• _What to do_:
Please repeat, exactly as written, every line from the one containing "1568x707 pixels. Task: Enable" through the last line of the records, both included, and leave out any pictures.

--- START ---

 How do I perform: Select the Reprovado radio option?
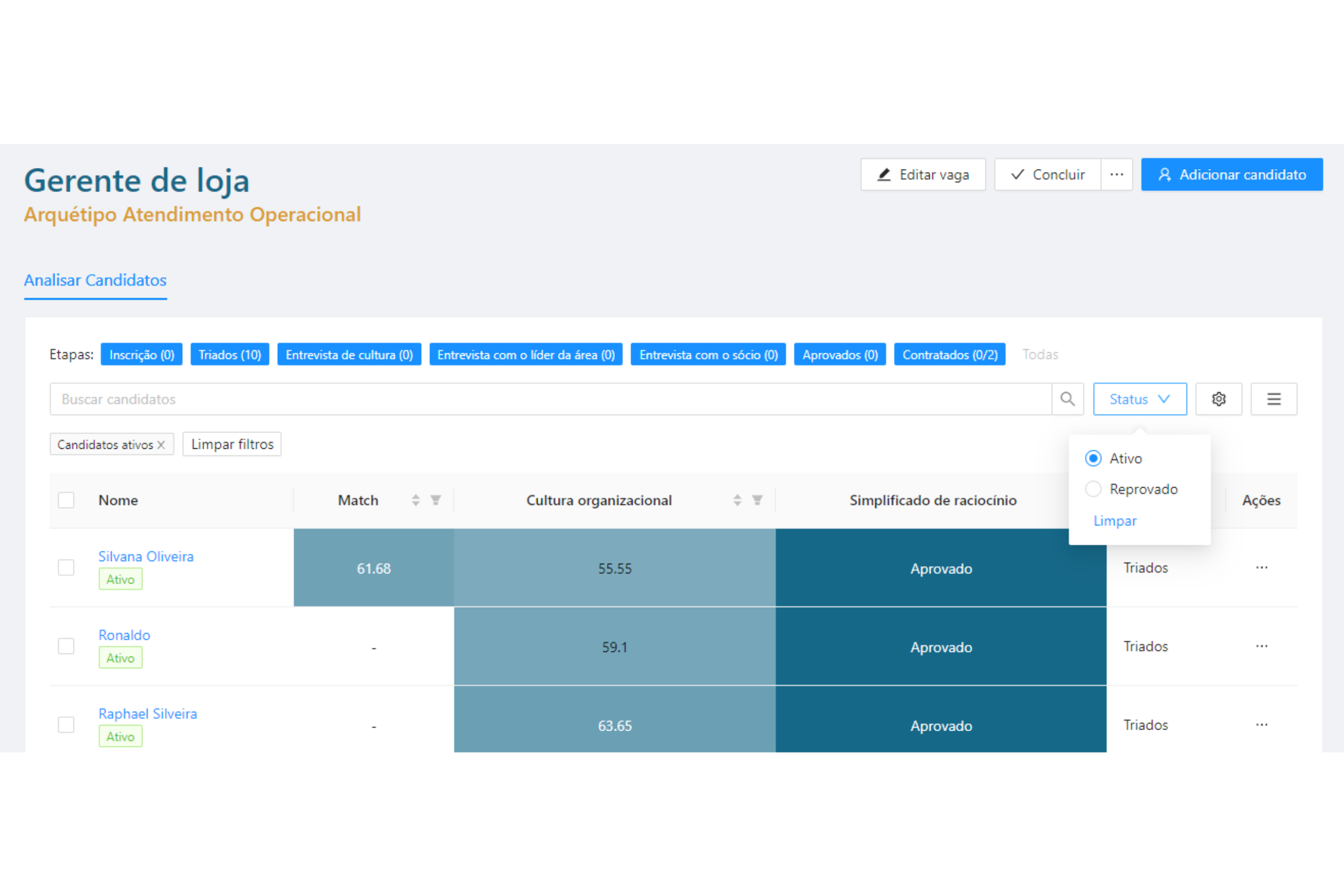[x=1093, y=489]
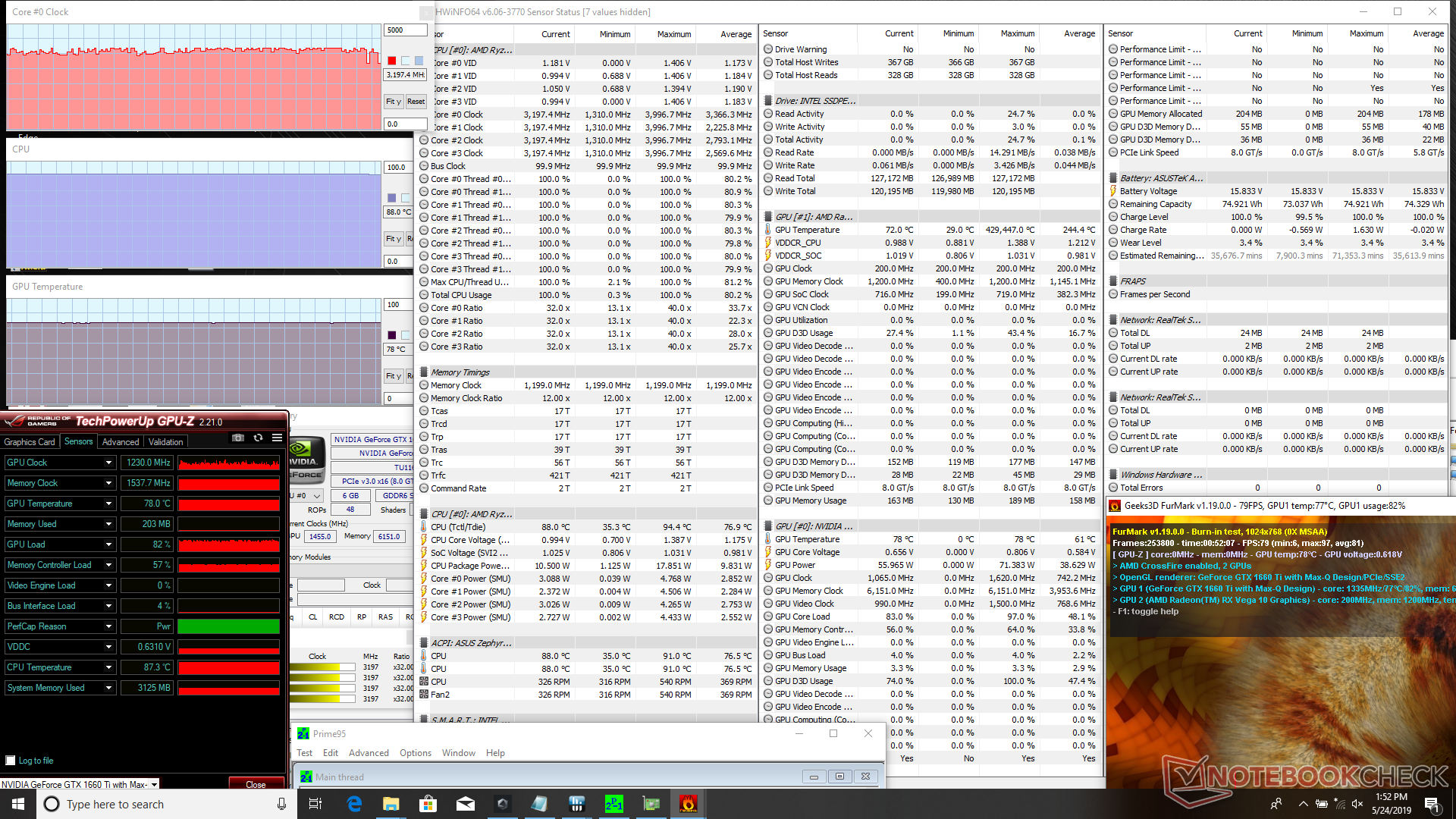Screen dimensions: 1456x819
Task: Open GPU-Z hamburger menu icon
Action: 278,438
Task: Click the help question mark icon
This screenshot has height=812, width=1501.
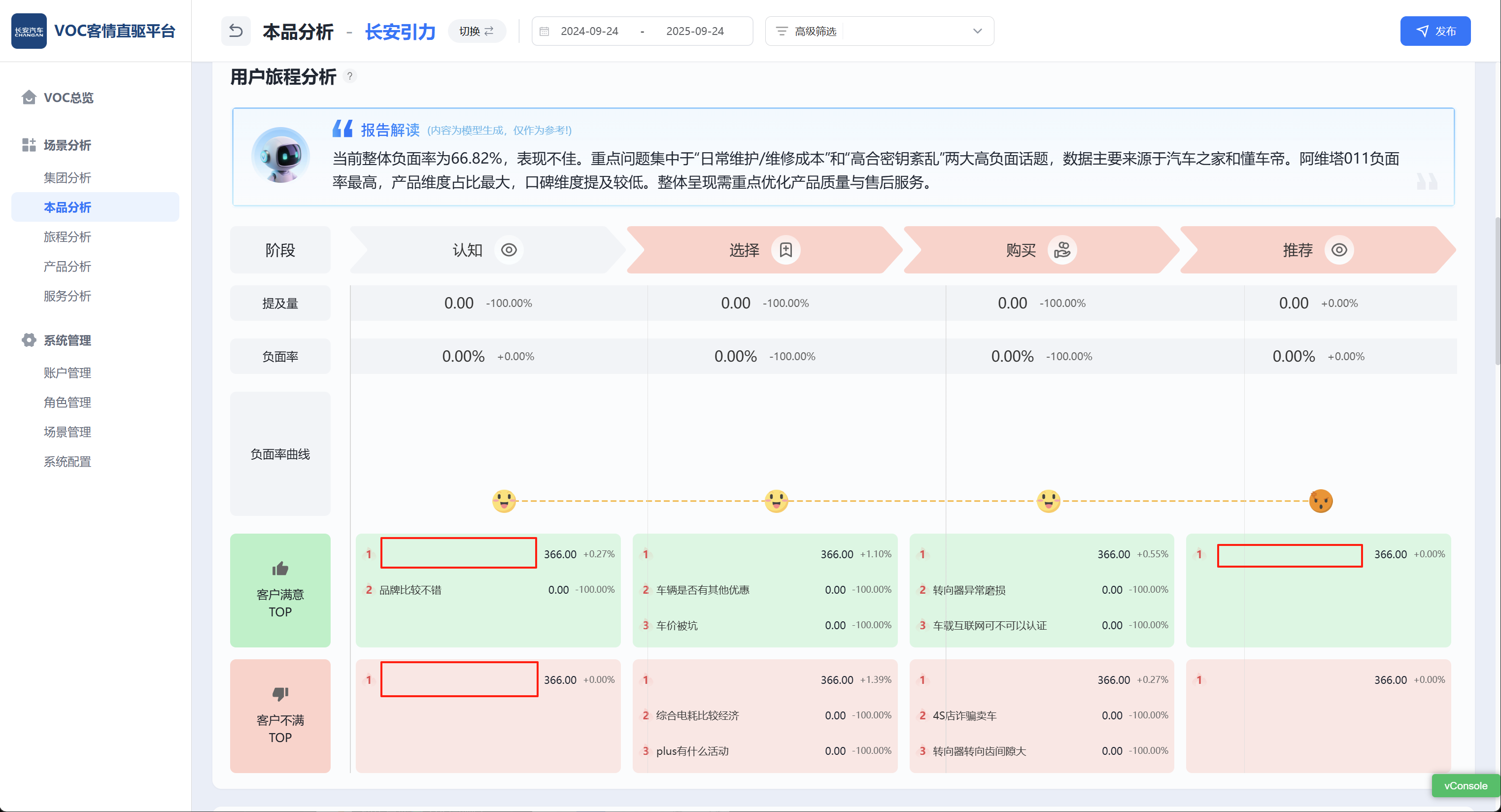Action: pyautogui.click(x=349, y=76)
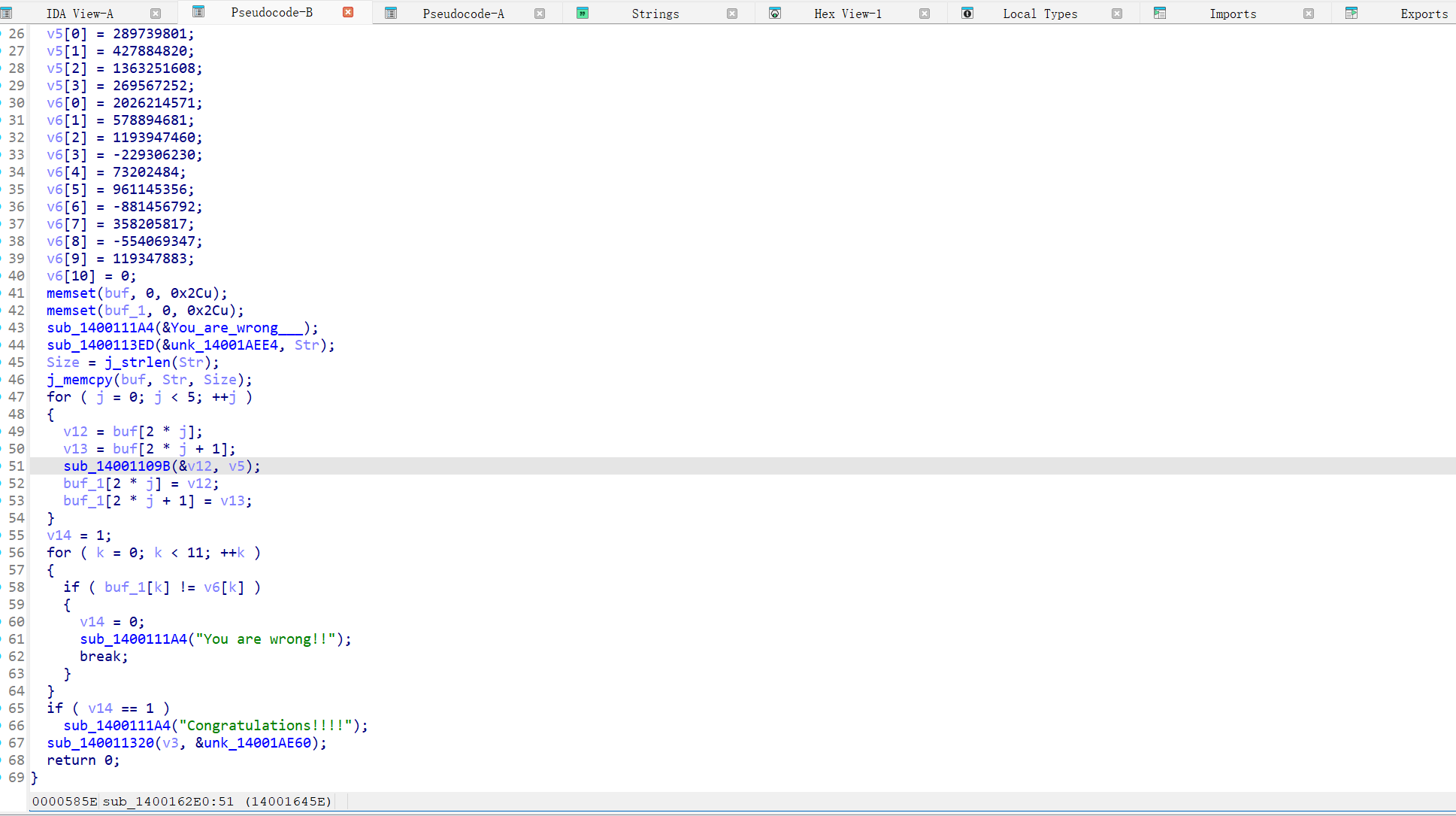Viewport: 1456px width, 816px height.
Task: Click the Exports tab icon
Action: (1352, 13)
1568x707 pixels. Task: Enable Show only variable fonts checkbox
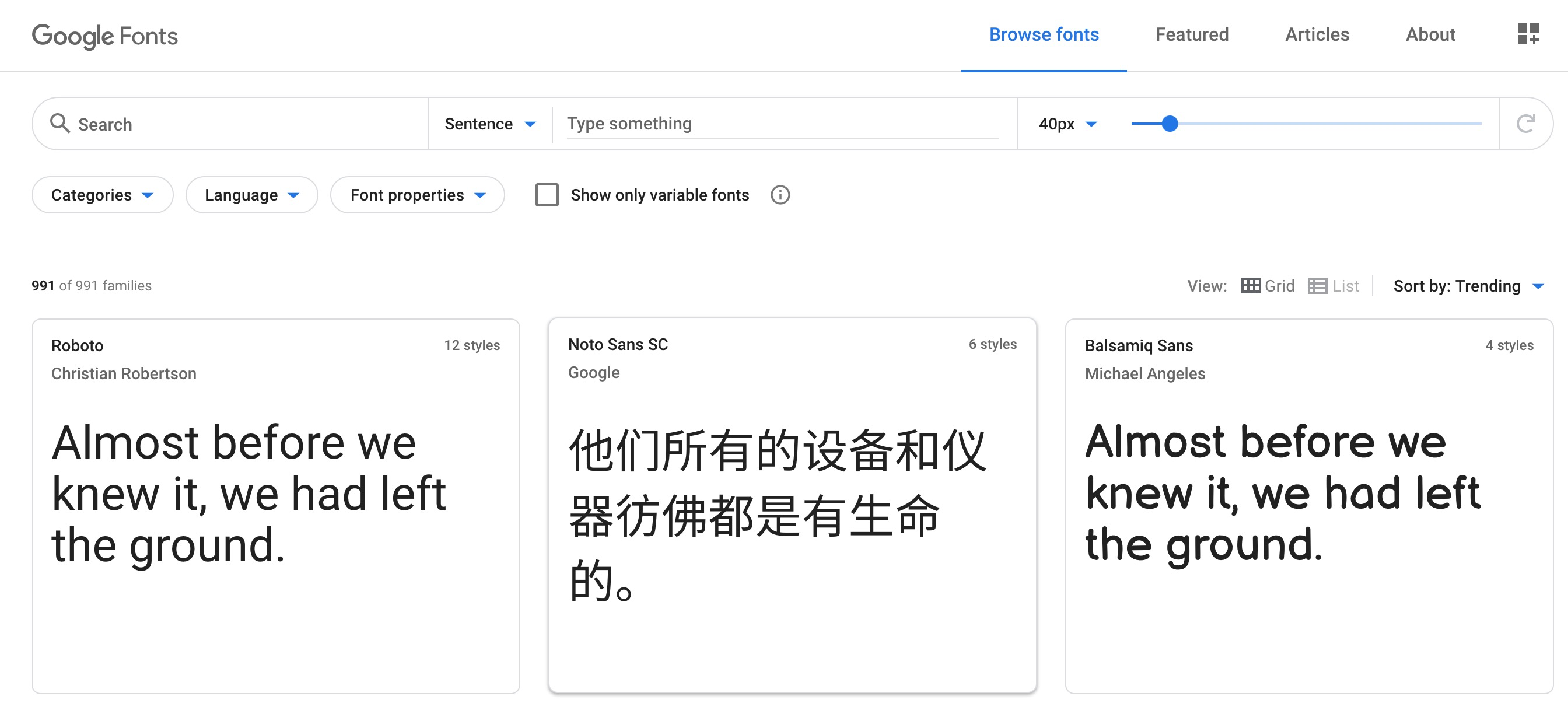point(547,195)
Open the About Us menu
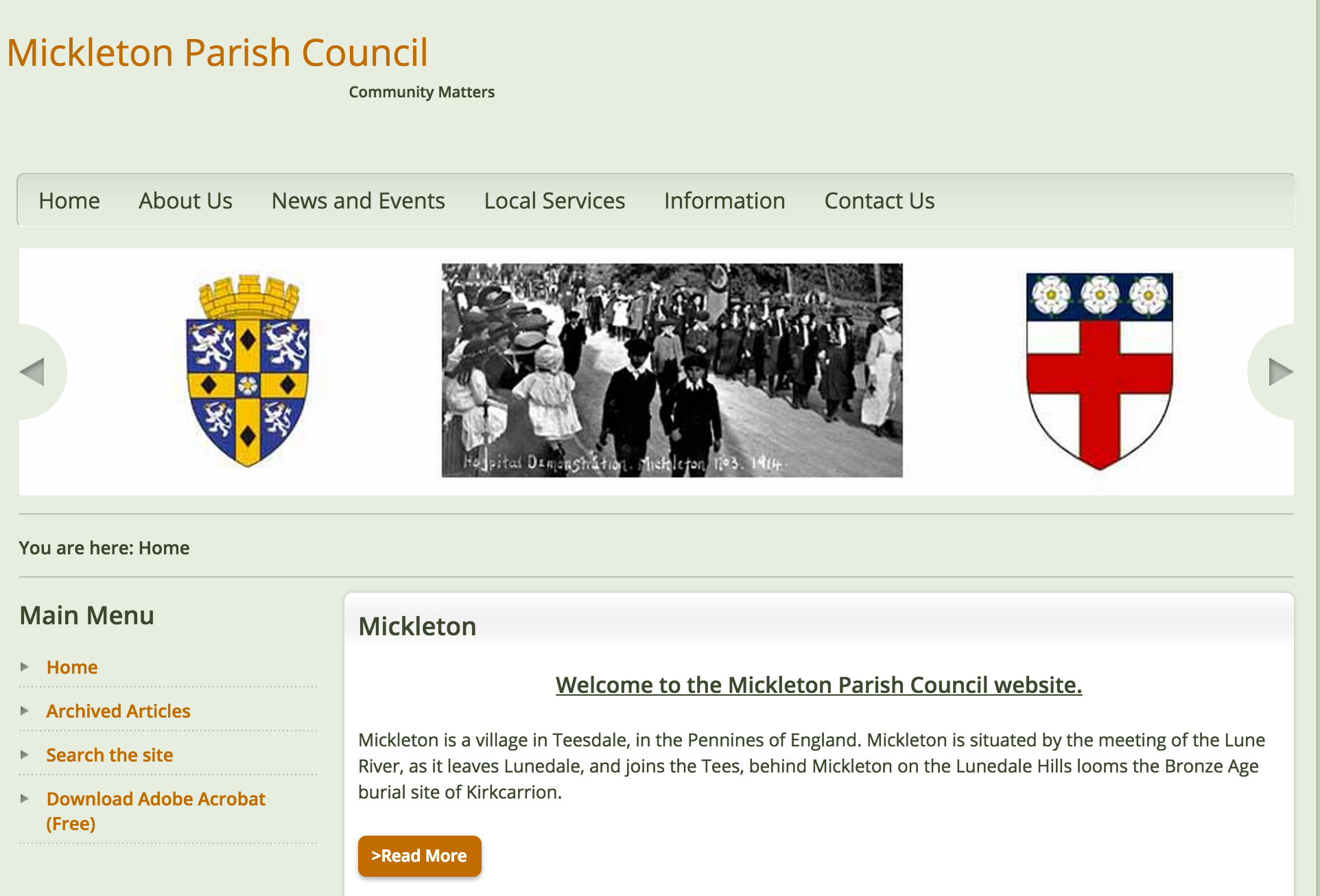 point(185,201)
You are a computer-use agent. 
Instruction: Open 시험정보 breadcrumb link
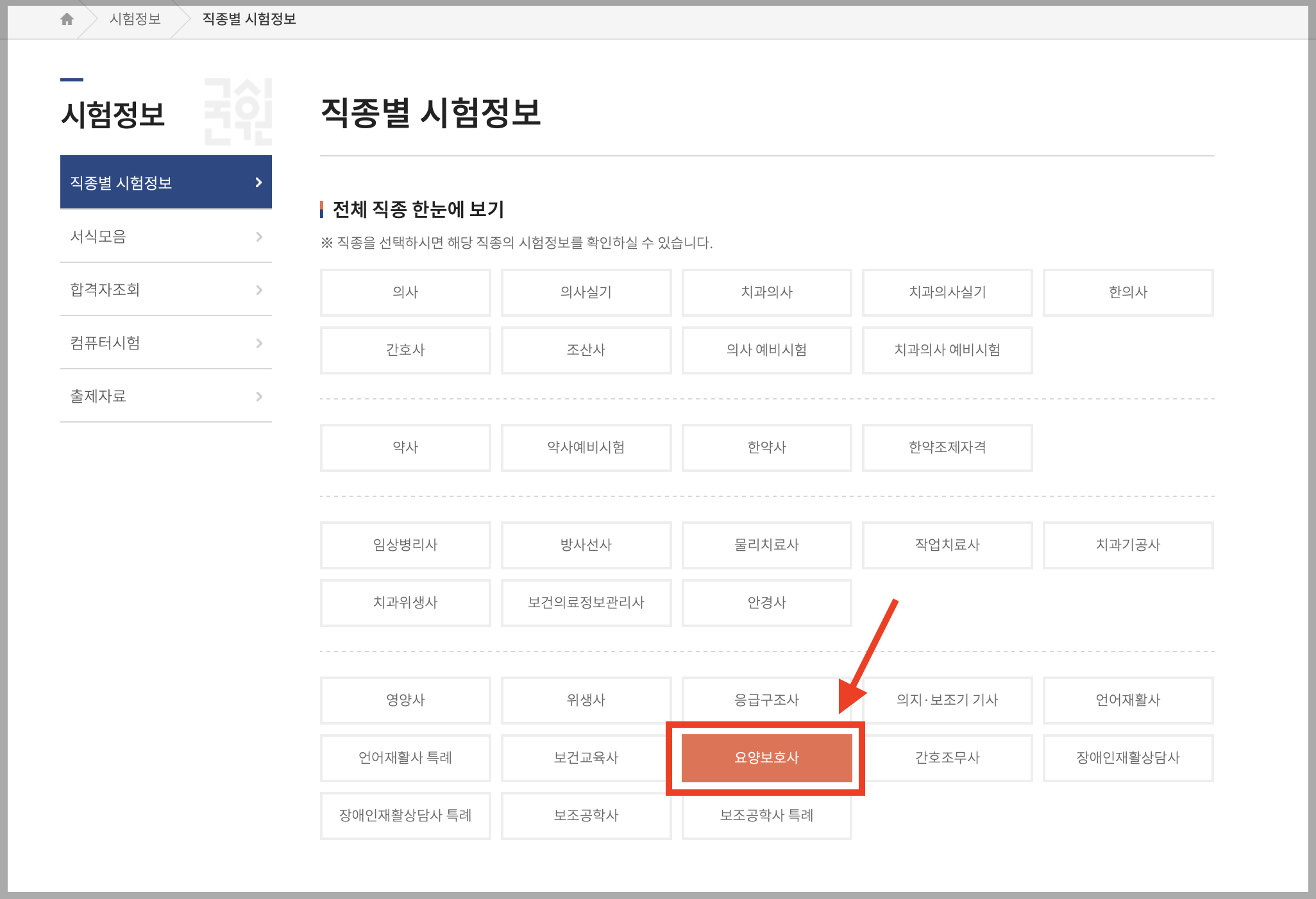(x=135, y=19)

--- END ---

• _Solution to this problem_:
1568x707 pixels. Task: Enable Show only variable fonts checkbox
point(547,195)
Open the About Us menu
 point(185,201)
You are a computer-use agent. 
Instruction: Open 시험정보 breadcrumb link
(x=135, y=19)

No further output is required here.